In February, it appeared the companies finalized an agreement to extend their power purchase arrangement for five more years after the California Public Utilities Commission approved the deal on a 3-2 vote.
But an appeal of the decision by a local environmental group may trigger a quirky and controversial stipulation in the original contract between SDG&E and Calpine in which the local utility could end up being compelled to buy the plant for $280 million within a matter of months — even though SDG&E officials don’t want to own it.
The standoff has each side pointing fingers at the other.
The environmental group, the Protect Our Communities Foundation, insists it is standing on principle and defending San Diego ratepayers from costs related to a gas plant it says is not needed.
Calpine calls the protests “meritless” and SDG&E officials accuse the group’s board member leading the charge, Bill Powers, of “fundamentally misleading the public.” They contend the challenge will cost ratepayers more money and result in the utility taking ownership of a natural gas plant — producing a fossil fuel Powers and environmentalists despise.
“We believe the five-year deal that we proposed is a better option for our customers,” said Kendall Helm, vice president of energy supply at SDG&E.
Powers, who operates his own engineering company in San Diego, vows to take his case outside of the commission if need be. “We are going to the mat on this,” he said, describing the contract that brought the Otay Mesa Energy Center into existence as “squirrelly.”
It certainly was complicated. And it involved one of the most noted and controversial leaders in the 108-year history of the California Public Utilities Commission, also known as the CPUC.
Back in 2003, Michael Peevey was one year into his tenure as CPUC president and the state was climbing out of the wreckage left by the rolling blackouts experienced during the 2000-2001 energy crisis.

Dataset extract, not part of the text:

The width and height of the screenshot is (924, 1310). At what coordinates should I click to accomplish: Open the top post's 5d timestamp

Looking to bolster grid reliability, SDG&E at the time wanted to buy a natural gas-fired power plant in Escondido called the Palomar Energy Center, which was owned by a subsidiary of Sempra Energy, the parent company of SDG&E.

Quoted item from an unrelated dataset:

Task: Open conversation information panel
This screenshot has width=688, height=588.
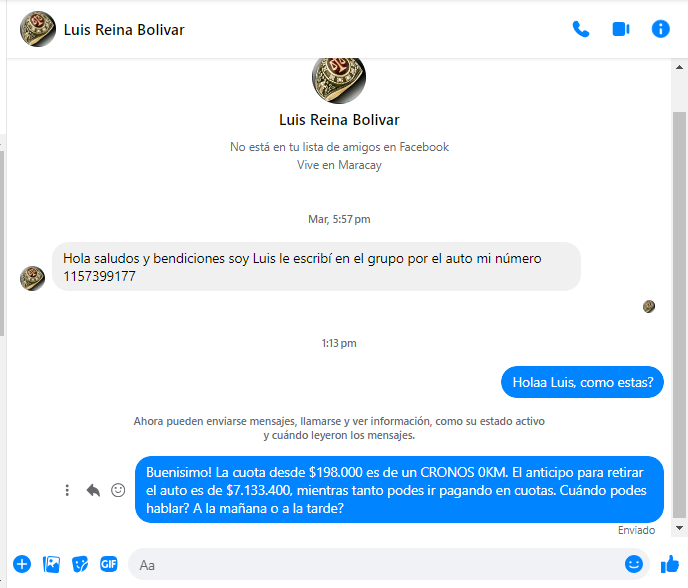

SDG&E ended up not only acquiring the Palomar plant but buying power from Calpine’s soon-to-be constructed Otay Mesa Energy Center, known as OMEC for short.
Years later, a utilities sector attorney said before a state Senate committee and in a letter to the director of a consumer group that Peevey orchestrated the deal in a conference call that included representatives of SDG&E, Calpine and the CPUC.
Peevey said “if SDG&E wanted to buy Palomar from its affiliate, SDG&E would also need to make a deal with Calpine for Otay Mesa,” attorney Kelly Foley said in a 2015 letter to The Utility Reform Network. “If SDG&E did not reach an agreement with Calpine, the CPUC, based on utility affiliate transaction concerns, would not approve the proposal to acquire Palomar.”
In June 2004, the CPUC approved the deal on a 3-2 vote, with Peevey voting with the majority.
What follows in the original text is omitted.